Epidemiologi Collodion Baby Syndrome
Data epidemiologi menunjukkan bahwa collodion baby syndrome merupakan kelainan genetik langka dengan angka kejadian 1 dari 50.000-100.000 kelahiran hidup.[2]
Global
Collodion baby syndrome merupakan kondisi sangat langka yang diturunkan secara autosomal resesif. Angka kejadian collodion baby syndrome adalah 1 dari 50.000-100.000 kelahiran hidup.
Membran collodion umumnya terlepas dalam 2-4 minggu berikutnya setelah lahir dan menunjukkan kelainan kulit yang mendasarinya. Selanjutnya, sekitar 75% kasus bayi collodion berkembang menjadi iktiosis kongenital autosomal resesif (autosomal recessive congenital ichthyosis/ ACRI), baik iktiosis lamelar ataupun congenital ichthyosiform erythroderma. 10% adalah self-healing collodion baby, dan 15% termasuk kelainan keratinisasi lainnya.[1,2,5]
Indonesia
Belum ada data angka kejadian collodion baby syndrome di Indonesia.[6]
Mortalitas
Collodion baby syndrome merupakan kelainan langka dengan morbiditas dan mortalitas yang cukup tinggi, terutama pada periode neonatal. Kejadian mortalitas utamanya berhubungan dengan dehidrasi, septikemia, ketidakseimbangan elektrolit, hipotermia, gagal ginjal, serta timbulnya semacam ikatan konstriksi pada ekstremitas yang menimbulkan edema dan oklusi vaskuler.
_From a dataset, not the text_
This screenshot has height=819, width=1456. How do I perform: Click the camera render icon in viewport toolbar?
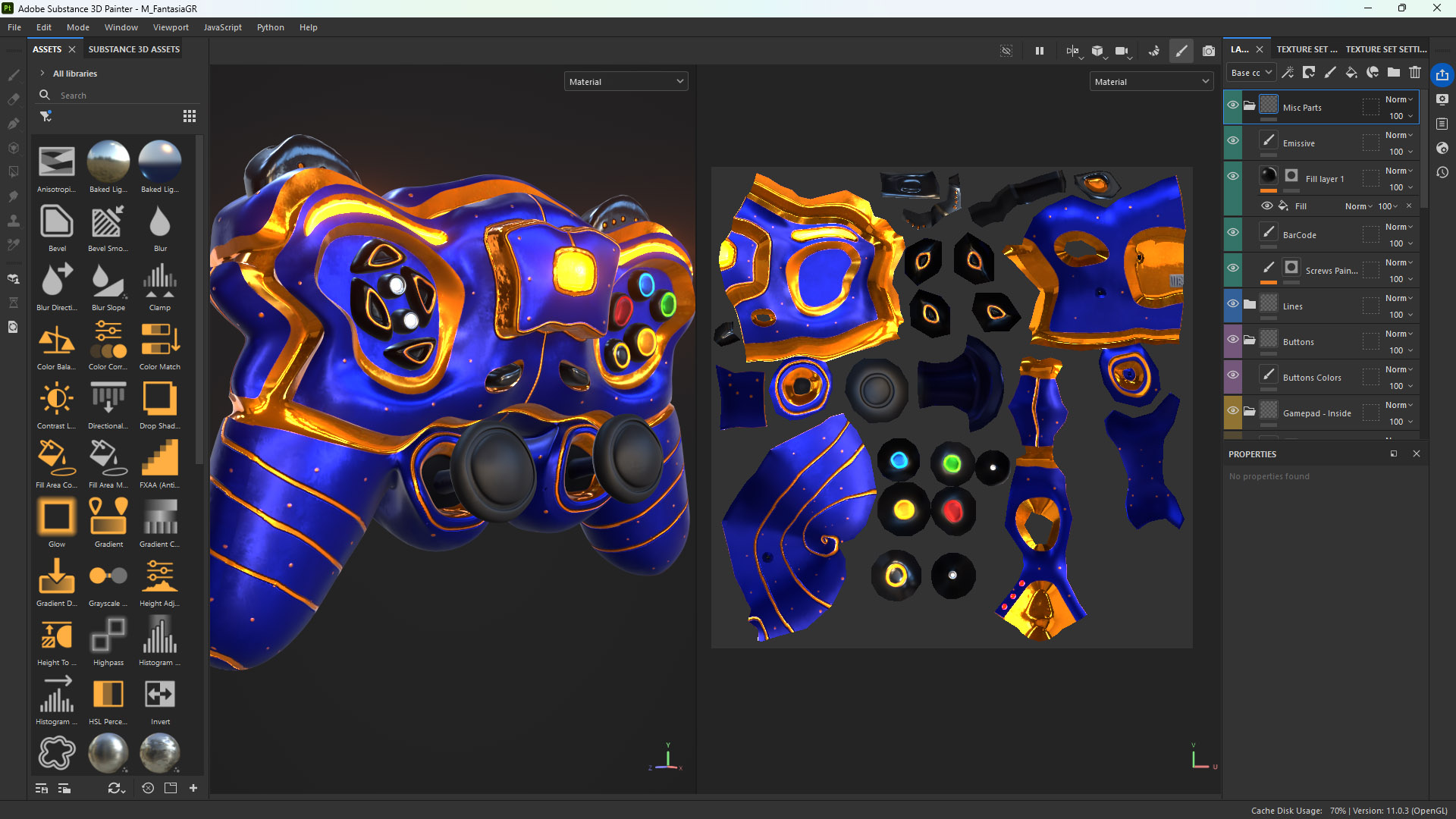tap(1209, 51)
Adanya membran collodion dapat membatasi pernapasan yang menyebabkan gangguan pernapasan dan desaturasi oksigen. Selain itu, dapat pula terjadi obstruksi hidung yang membuat pasien sulit bernapas. Membran collodion juga bisa mengakibatkan kesulitan menelan dan keterbatasan gerak sendi.[4]